ÉNONCÉ
Modifie la liste, du début jusqu'à la ligne qui contient "Action: tap(106, 100)" incluse, en remplaçant "column header" par "column label" sans rien changer d'autre. Laisse les images de côté dans ta réponse.

DONNÉES
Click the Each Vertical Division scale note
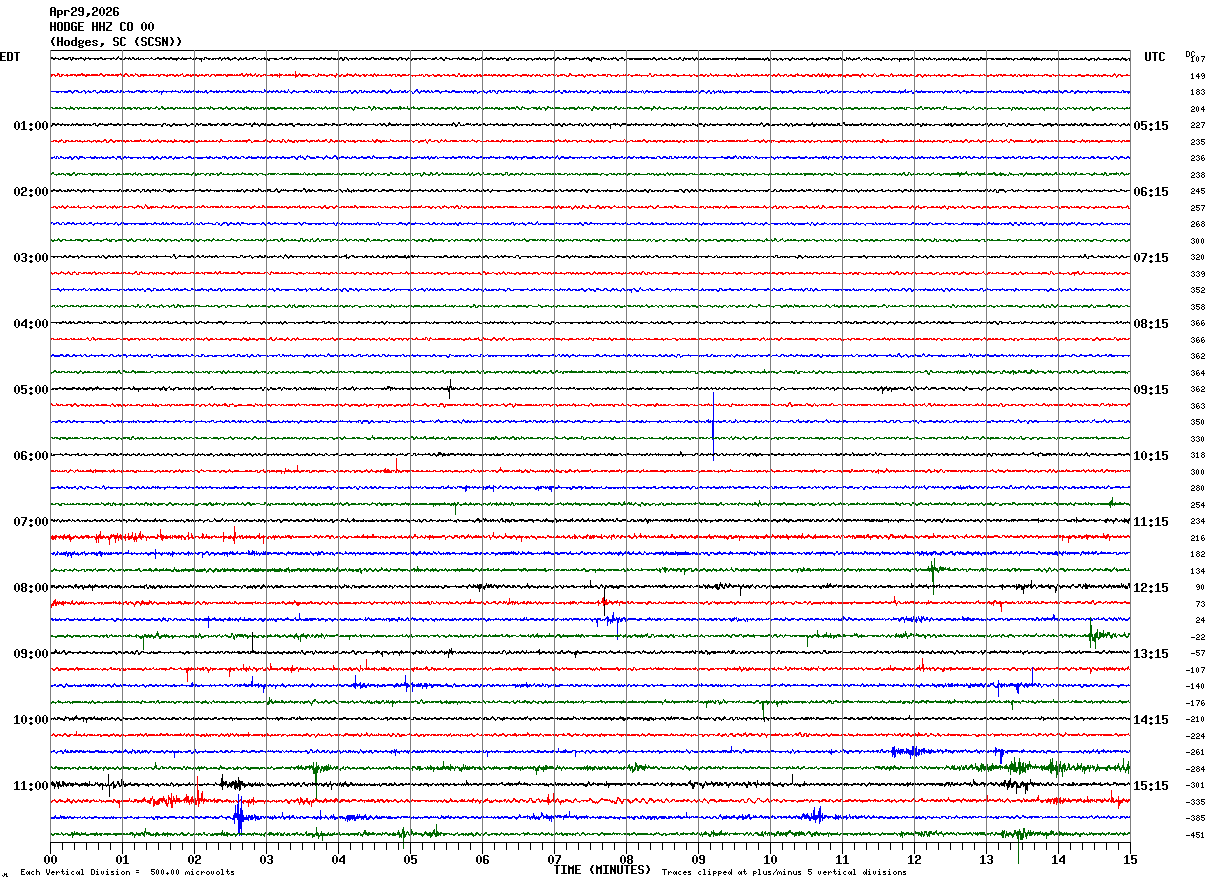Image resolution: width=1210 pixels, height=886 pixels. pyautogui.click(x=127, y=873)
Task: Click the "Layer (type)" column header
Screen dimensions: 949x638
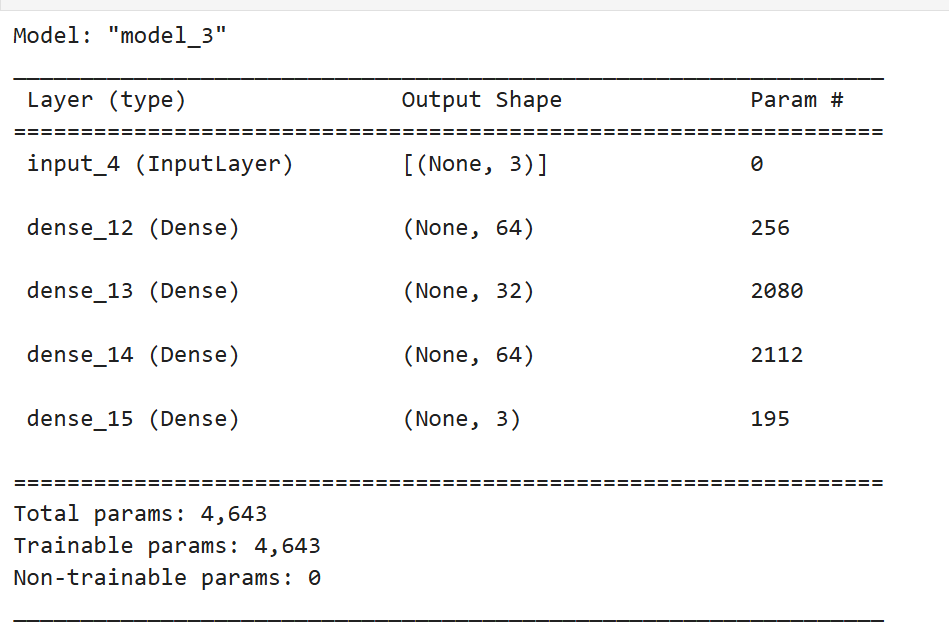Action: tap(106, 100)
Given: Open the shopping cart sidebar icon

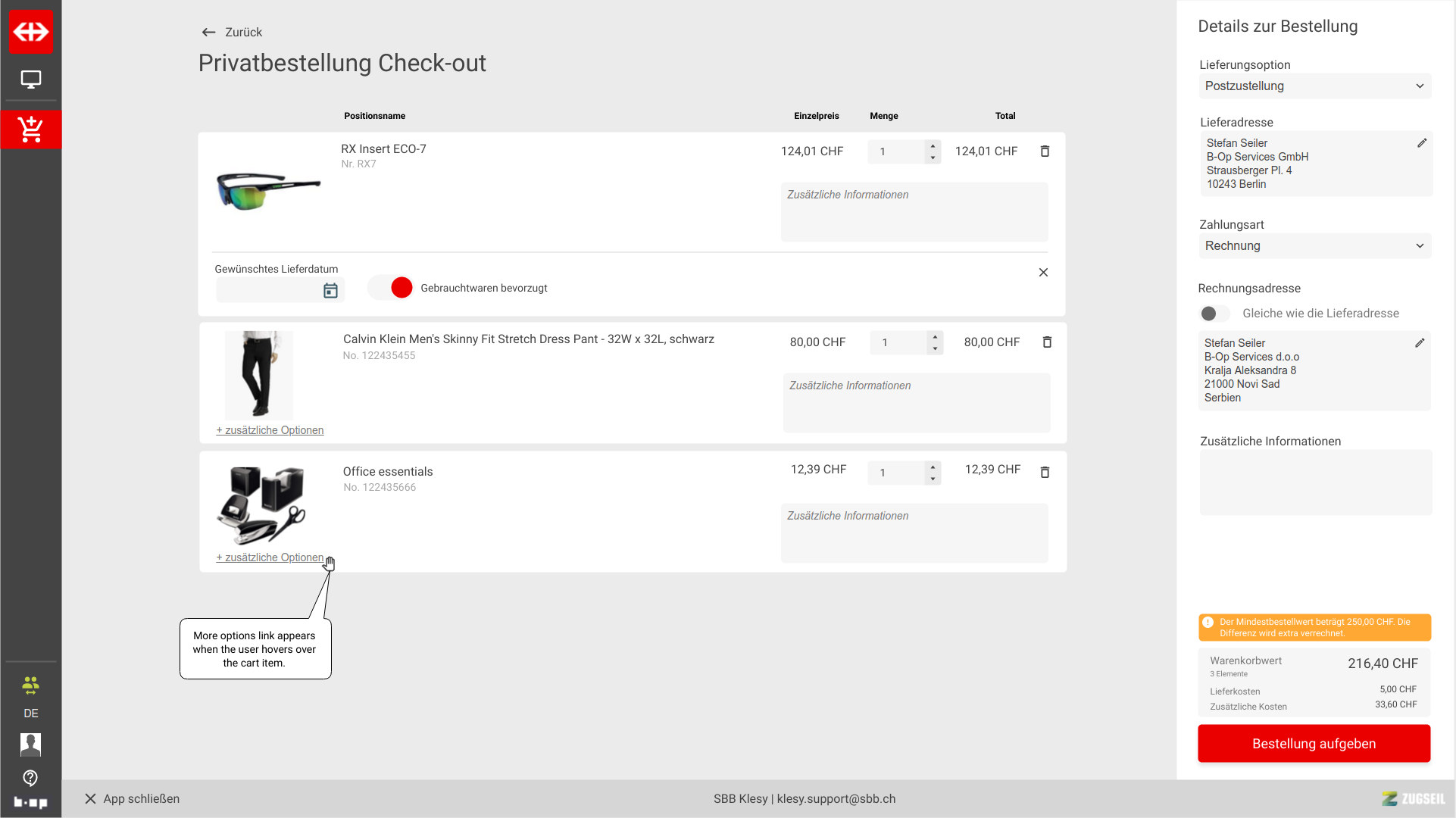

RÉSULTAT
Click the Each Vertical Division scale note
Image resolution: width=1210 pixels, height=886 pixels. pyautogui.click(x=127, y=873)
Task: Click the "Layer (type)" column label
Screen dimensions: 949x638
Action: tap(106, 100)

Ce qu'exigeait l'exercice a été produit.